Trad Talk Forums banner
1 - 20 of 20 Posts

·
Registered
Joined
·
115 Posts
Discussion Starter · #5 ·
Really had me scared. I knew I had a good hit! No blood so I went wide on my search. Came back started over and it was within 50 yards.
Plant Natural landscape Terrestrial plant Groundcover Grass
 

·
Registered
Joined
·
283 Posts
Did you touch them up out of the package? I've killed about 25-30 whitetails with a stinger. Once I figured out sharpening on deer number 5 or 6 the blood trails got a lot better. They are barely adequate sharpness out of the box and if they stay in a quiver will require touch ups during the season. Congratulations on the kill though. Great shot.
 

·
Registered
Joined
·
115 Posts
Discussion Starter · #8 ·
I did not. They would shave hair out of the package. His chest cavity was full of blood!
I did hone it afterwards with 800 then 1200 wet or dry sandpaper.
 

·
Registered
Joined
·
81 Posts
Congrats on your deer. I am big fan of the Stinger, in the two blade variety. Having no blood on the ground is a hard pill to swallow, however. I will have both the Stinger and a three blade Muzzy in my quiver. I know the standard three blade Muzzy make a big hole.
 

·
Registered
Joined
·
309 Posts
These are great points..I used to shoot them, I don’t anymore, but only cause I shoot 200-250gr heads..I shot 3 deer with them. Had decent blood on 2 and zero on the other.. it’s got everything to do with th angle…, one blood trail was blood spraying out the nose/mouth.. all 3 where within 75 yards and died on a run.
 

·
Registered
Joined
·
115 Posts
Discussion Starter · #12 ·
Been replaying this in my head. I had to have gotten the bottom of the diaphragm. There was blood in the stomach area as well. Stomach was not punctured. I found the hole in the very back of one lung and about 3 inches forward on the other.

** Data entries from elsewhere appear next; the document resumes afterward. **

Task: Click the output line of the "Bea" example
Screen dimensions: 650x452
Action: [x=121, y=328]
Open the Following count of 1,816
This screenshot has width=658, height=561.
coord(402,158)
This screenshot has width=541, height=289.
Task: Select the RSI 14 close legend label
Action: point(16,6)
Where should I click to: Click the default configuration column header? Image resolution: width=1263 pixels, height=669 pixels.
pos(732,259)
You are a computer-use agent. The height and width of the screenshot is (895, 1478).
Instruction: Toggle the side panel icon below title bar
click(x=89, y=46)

He had to have bled out internally.
 

·
Registered
Joined
·
402 Posts
That’s what I have is Stingers but haven’t shot anything with them. I’m very disappointed in that there is no blood trail, a real problem where I hunt.
Maybe I’ll put on some Buzzcuts instead.
 

·
Registered
Joined
·
115 Posts
Discussion Starter · #14 ·
I believe that had to do with where I hit him. No diaphragm cut and he would have blessed more to the outside? He ran straight uphill, so if I did cut the diaphragm, that would answer why he bled all internally?
 

·
Registered
Joined
·
402 Posts
When I was young (50 years ago) the common thought among hunters here at that time was partial penetration was desirable thinking the half of arrow outside would be hitting stuff as the deer runs causing more internal damage while the shaft kept the wound open for a good blood trail. Now a days it’s all about full penetration.
 

·
Registered
Joined
·
19 Posts
The true cut on contact head is essential for max penetration. I think sometimes the blood trail lacks because unlike a head with a chisel tip the skin is punctured so fast it doesn't stretch and create a larger hole. Ive noticed that with deer ive shot with true coc vs heads like slick trick and exodus with my compound.

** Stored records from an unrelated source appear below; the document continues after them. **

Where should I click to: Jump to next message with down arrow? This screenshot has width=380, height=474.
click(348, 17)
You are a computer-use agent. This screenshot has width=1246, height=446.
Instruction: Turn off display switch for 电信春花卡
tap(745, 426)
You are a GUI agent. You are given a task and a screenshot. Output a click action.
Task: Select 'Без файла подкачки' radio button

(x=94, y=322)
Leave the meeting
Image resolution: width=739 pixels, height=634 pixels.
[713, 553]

My guess is that deer sprinted 50 yards, stopped, stood there looking back and fell over.
 

·
Registered
Joined
·
37 Posts
I've shot one deer with stingers. I shot it near the end of shooting light, and I knew I didn't get a full penetration. I could see the fletches as it ran off, so at least I knew the location was good. Unfortunately it started raining about 15 minutes later. I didn't end up finding the deer until about 2 a.m. It had bedded down about 75 yards away, down a gulley of course. Because of the rain it took forever to find the blood trail. The only blood left was on the UNDERSIDE of the ferns and leaves. Once my wife figured that out, it only took about an hour to find.

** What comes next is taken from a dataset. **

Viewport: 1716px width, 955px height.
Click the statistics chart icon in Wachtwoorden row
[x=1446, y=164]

At first I was pretty disappointed, but in retrospect I learned a couple of good lessons. And I figure the blood trail couldn't have been too bad if it survived a few hours of rain. I did swap my blades over to the buzz cut style though.
 

·
Registered
Joined
·
209 Posts
I always felt when it comes to blood, it’s how you hit them. Broncman put a good shot on that doe. It just works out that way sometimes. Been there more times than I care to remember.
 

·
Bart Harmeling
Joined
·
3,491 Posts
I think blood trails are similar to spinning a roulette wheel. Think about the anatomy of animals. There is a layer of hide, a layer of subcutaneous tissue, one or more layers of muscle, and two layers of pericardium. When an arrow goes through these and out the other side, the wound canal is lined up for an instant. Then the animal moves and each layer goes its own separate direction and the wound canal stands a very high chance of being blocked. Do your best, but be prepared to follow pinhead sized droplets by headlamp.